You’re just as likely to find Loretta Lynn as Billie Holiday, both of whom featured in popular biopics in the ’70s and ’80s.
- Holiday, Billie, and William Duffy. Lady Sings the Blues. New York: Lancer, 1972. Call Number: Wade Hall ML420.H58 A3 1972ax
- Lynn, Loretta, and George Vecsey. Coal Miner’s Daughter. New York: Warner, 1980. Call Number: Wade Hall ML420.L947 A3 1980x
Looking for companion pieces? Try Ella Fitzgerald and Billie Holiday at Newport, from the Wade Hall Sound Recording collection, LP 9652; or Coal Miner’s Daughter, from the Wade Hall Sound Recording collection, LP 12626.
Musical biographies and autobiographies abound, like these on Mahalia Jackson, one by Jackson herself and another by someone else, written after her death.
- Jackson, Mahalia, and Evan McLeod Wylie. Movin’ on Up. New York: Avon, 1969. Call Number: Wade Hall ML420.J17 A3 1969x
- Goreau, Laurraine. Just Mahalia, Baby. Waco, TX: Word Books, 1975. Call Number: Wade Hall ML420.J17 G67
For a bit of Jackson’s music, try Mahalia! Sings the Gospel Right out of the Church, from the Wade Hall Sound Recordings collection, LP 120.
Early Jazz Greats, though mixed in with the books, is actually a set of trading cards.
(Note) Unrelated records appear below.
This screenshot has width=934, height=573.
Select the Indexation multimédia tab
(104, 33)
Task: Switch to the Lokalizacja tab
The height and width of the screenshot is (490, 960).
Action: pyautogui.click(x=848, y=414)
Each features an artist’s rendering and a short biography. (Call Number: Wade Hall ML87 .E37 1982x)
Louis Armstrong is featured in New Orleans to New York, a jazz album from the Wade Hall Sound Recordings collection, LP 12471.
Feel Like Going Home provides portraits, literal and figurative, of blues and rock ‘n’ roll pioneers. (Call Number: Wade Hall ML385.G95 1981)
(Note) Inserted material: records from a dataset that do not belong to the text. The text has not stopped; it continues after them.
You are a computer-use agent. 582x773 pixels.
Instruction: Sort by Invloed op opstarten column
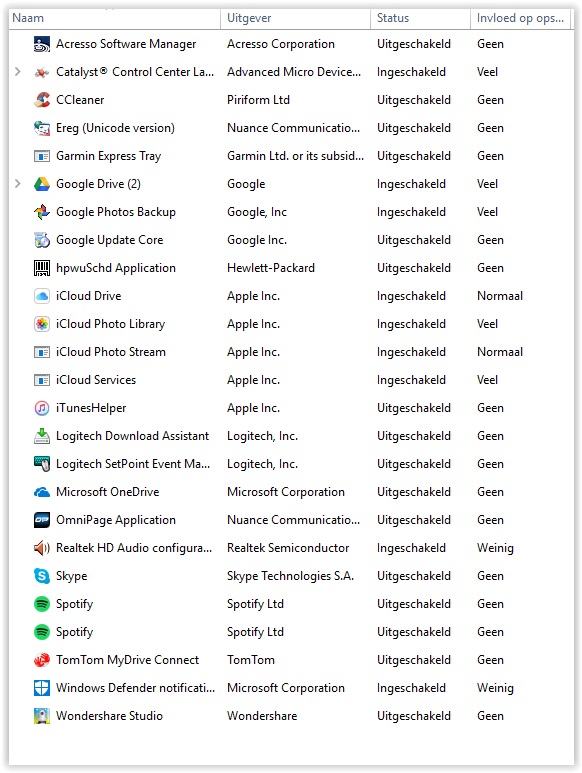click(x=520, y=18)
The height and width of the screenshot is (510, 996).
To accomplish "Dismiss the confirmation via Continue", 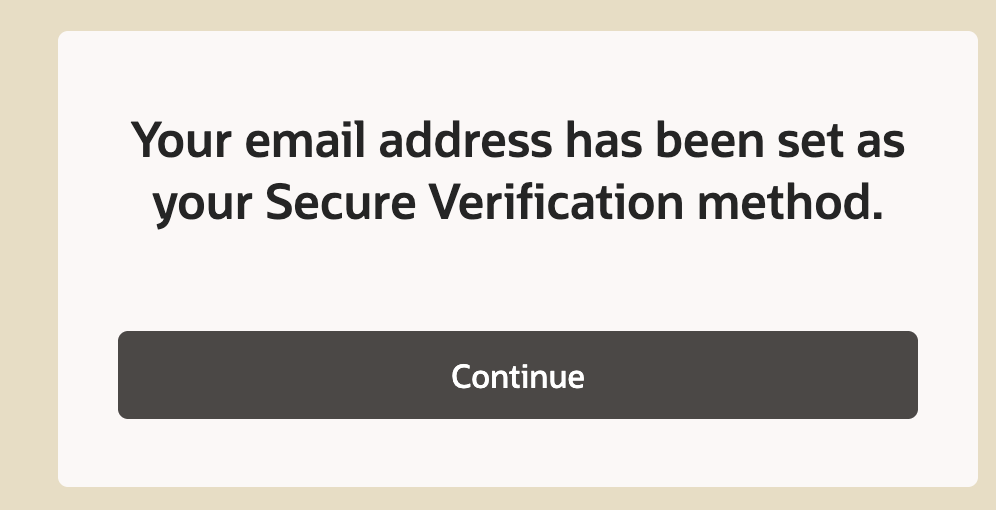I will 518,375.
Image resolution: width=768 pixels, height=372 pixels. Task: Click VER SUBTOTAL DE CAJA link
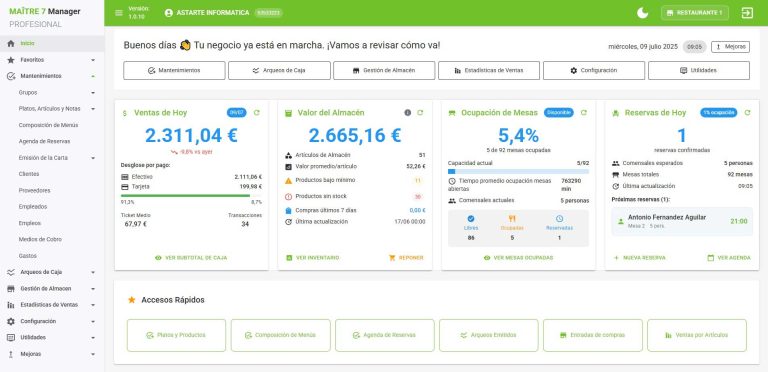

For a blues record, give The Bessie Smith Story a try (Wade Hall Sound Recordings, LP 11894.)
Do you need a guide to what was hot in country music, circa 1993? (Country: The Essential CD Guide, Call Number: Wade Hall ML102.C7 H38 1993)
The Wade Hall Sound Recordings collection has CD’s, too, including Garth Brooks’s Double Live (CD 98) and Reba McEntire’s Rumor Has It (CD 64).
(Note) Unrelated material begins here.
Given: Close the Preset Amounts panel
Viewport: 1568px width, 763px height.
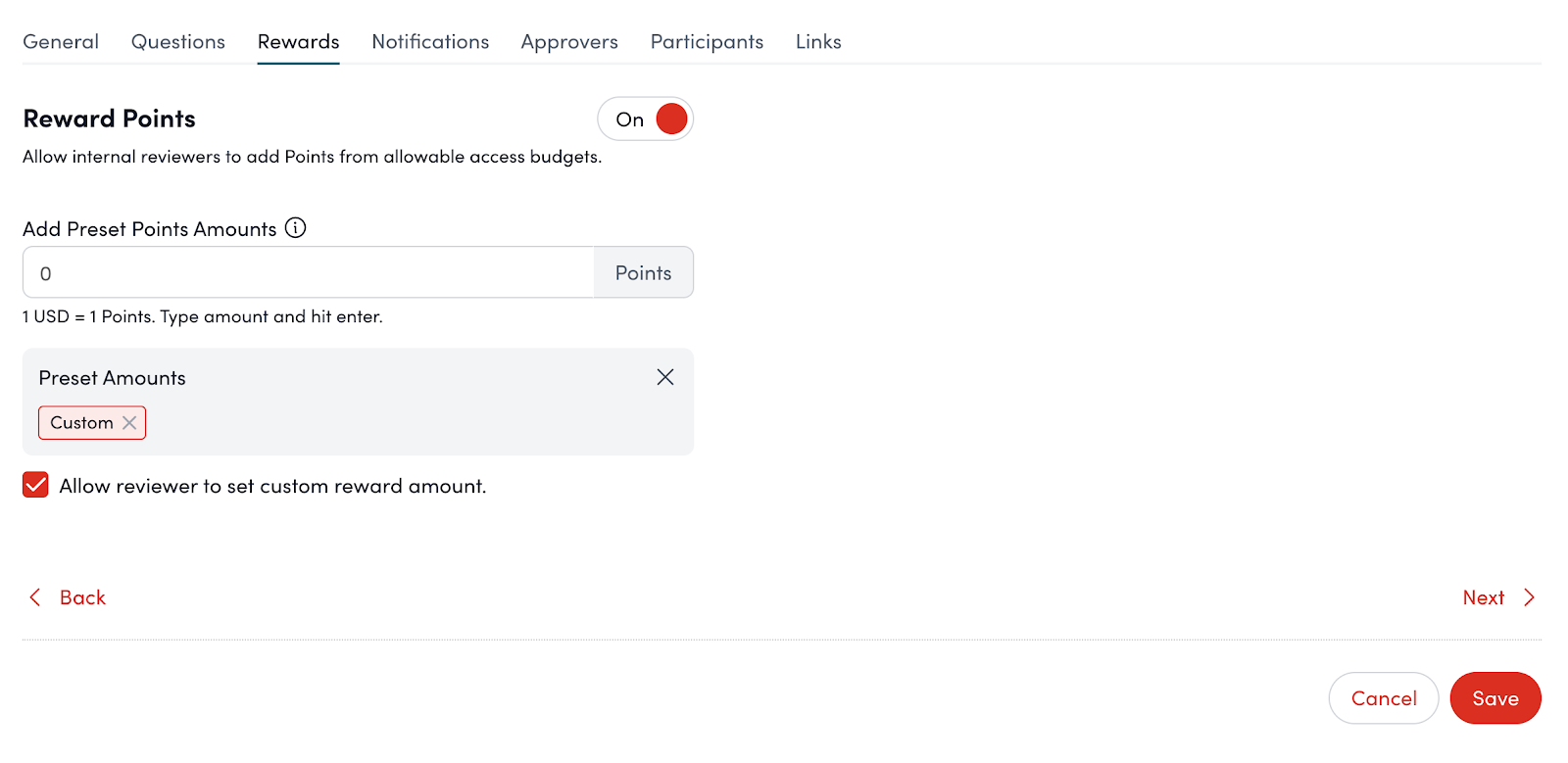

How about a pictorial history of the Mother Church of Country Music, up through the early 1960s? (Official WSM Grand Ole Opry History-Picture Book, Call Number: Wade Hall ML385.O4x v.2 no.2 1961)
All joking aside, the dated nature of some of these items is exactly why they’re good to collect: they capture a period in time that is receding from us, showcasing important figures that otherwise might disappear from the historical record.
They’re also just interesting, period. Honky-Tonk Heroes (Call Number: Wade Hall ML87 .R8 1975) presents portraits of major country stars in the 1970s. For example, it captures this moment with married superstars Tammy Wynette and George Jones — who were likely divorced by the time the book was published.
The book covers a range of “honky tonk” stars, from Outlaws like Waylon Jennings to oddball Buck Owens, pioneer of the Bakersfield sound, to the inimitable Dolly Parton.
The book was named for an album by Loretta Lynn and frequent duet partner Conway Twitty. You can find their Honky Tonk Heroes in the Wade Hall Sound Recordings collection, LP 9647. If you prefer, look up George and Tammy’s duet album We Go Together, LP 12927.